The Coalition to Protect America’s National Parks is urging the House Natural Resource Committee to press Interior Secretary Doug Burgum on staffing, workforce threats, and erasing history and science in national parks during an upcoming hearing. Burgum will testify before the committee on Wednesday, May 13.
The Coalition, which is made up of more than 5,000 current, former, and retired employees and volunteers of the National Park Service, would like to see the committee question Burgum on staffing issues facing national parks across the country. Since the start of the second Trump administration, the National Park Service has lost nearly a quarter of its permanent staff, which is taxing operations at parks.
While park employees are needed to staff entrance gates and work with the public, the reality is that essential work happens behind the scenes too, notes the Coalition. Positions from IT specialists to scientists and planners have been cut, and these positions help ensure parks run smoothly. When parks lose these positions, maintenance is delayed, trails deteriorate, emergency responses move more slowly, and staff burnout increases.

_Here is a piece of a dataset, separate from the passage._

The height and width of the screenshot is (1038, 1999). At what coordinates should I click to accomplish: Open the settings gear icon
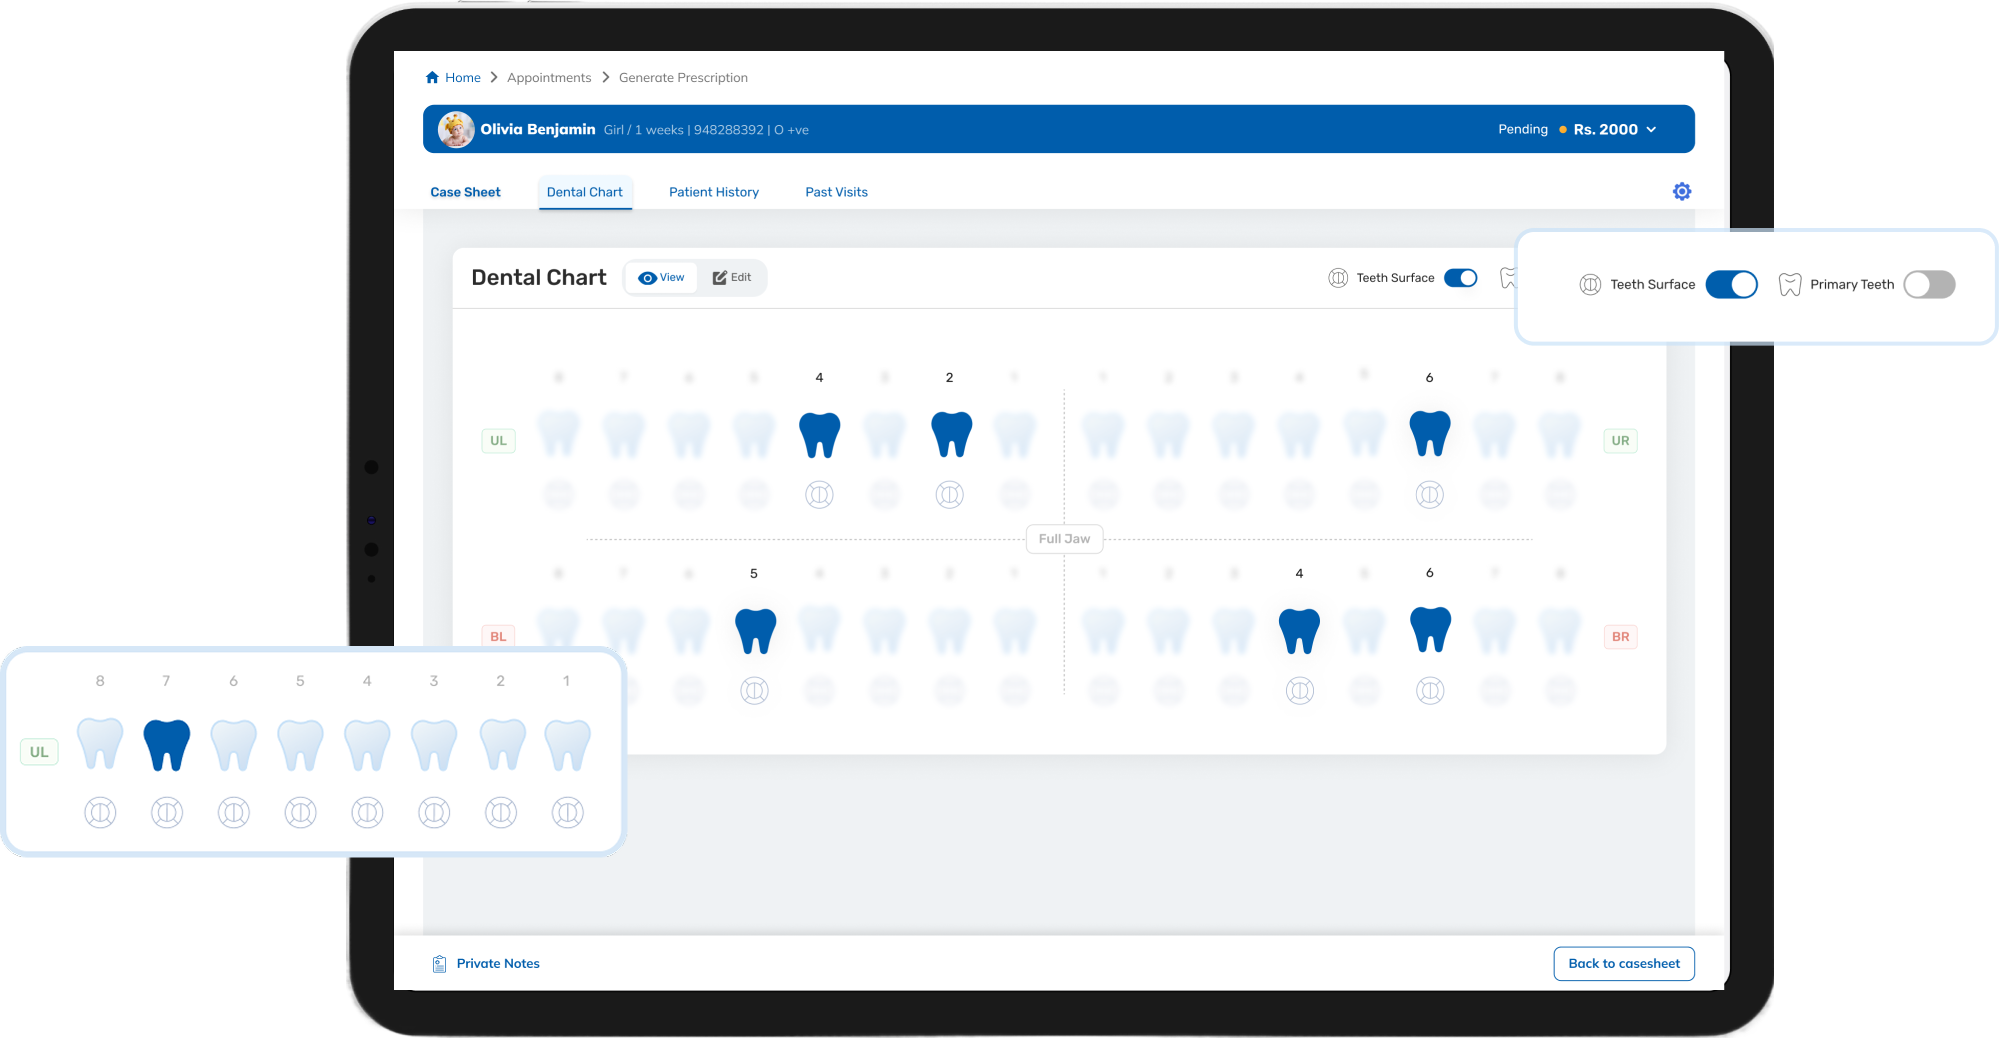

"Without sufficient staffing, the National Park Service cannot fulfill its mission to protect and conserve our national treasures for generations to come," said Emily Thompson, executive director of the Coalition to Protect America’s National Parks. "Parks have now gone a year and a half with a fraction of needed personnel, forced to neglect essential work from wildlife monitoring to basic maintenance. This cannot go on much longer. Secretary Burgum must answer for this failure, and Congress should demand that this situation is rectified immediately."
The Coalition hopes the committee specifically questions Burgum on the number of positions eliminated, where those losses occurred, and how they are affecting park operations and public safety.
In addition to staffing issues, the Coalition is urging Congress to focus on the erasure of history at national park sites during the hearing. Signage and information related to slavery, climate change, Japanese internment, Native American history, LGBTQ+ history, and more have been removed from national parks across the United States.
The Coalition says that Congress should specifically ask Burgum to explain the cost of the orders to remove signage and other interpretive materials, how the erasure of history is in line with the mission of the National Park Service, and how doing so honors all of our nation’s history.
"Americans across the political spectrum believe in our parks, and want the government to protect them," said Thompson. "It is Congress’ job to stand up for the will of the people, and this is a crucial opportunity to do so. As Secretary Burgum is there on Wednesday to explain the proposed budget, members of Congress have the opportunity to hold him accountable and compel him to do better for our parks going forward."